🧬 BDNF Extraction Viewer

Programmed Cell Death 4 (PDCD4) is a multifunctional regulator with critically divergent, context-dependent roles: it acts as a tumor suppressor in neuro-oncology but a pathogenic driver in neuroinflammatory and degenerative conditions. Elucidating this functional duality is clinically relevant because PDCD4 dysregulation directly contributes to disease progression in both contexts. Its dual role is governed by disease-specific molecular environments, differential downstream mRNA targeting, and dynamic regulation of its expression and interactions. In gliomas, PDCD4 is frequently downregulated via promoter methylation, non-coding RNA inhibition (e.g., miR-21), and signaling pathway dysregulation (e.g., FAT1-STAT1 axis)-compromising key anti-tumor functions including cell cycle arrest, apoptosis induction, negative regulation of autophagy-lysosomal activity, and reversal of therapy resistance.
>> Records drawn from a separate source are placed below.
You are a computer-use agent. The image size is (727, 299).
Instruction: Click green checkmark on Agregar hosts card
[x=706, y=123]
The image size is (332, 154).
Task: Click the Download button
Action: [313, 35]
Conversely, in conditions such as neural injury, neurodegenerative diseases, and mood disorders, PDCD4 is pathologically upregulated. Here, it exacerbates damage by driving the activation of pro-inflammatory pathways (e.g., MAPK/NF-κB, NLRP3 inflammasome), inducing neuronal death (apoptosis/ferroptosis), and impairing repair processes such as axonal growth by suppressing neurotrophic factors like brain-derived neurotrophic factor (BDNF). A multilayered regulatory network centered on miRNA-mediated control (notably miR-21), and expanded by epigenetic modifications and competitive endogenous RNA mechanisms, orchestrates its context-specific expression and activity. Current research gaps include an incomplete understanding of regulatory synergies, cell-type-specific functions, and key molecular interactions. Future studies employing multi-omics and cell-specific tools are needed to decipher these mechanisms and develop targeted therapeutic strategies.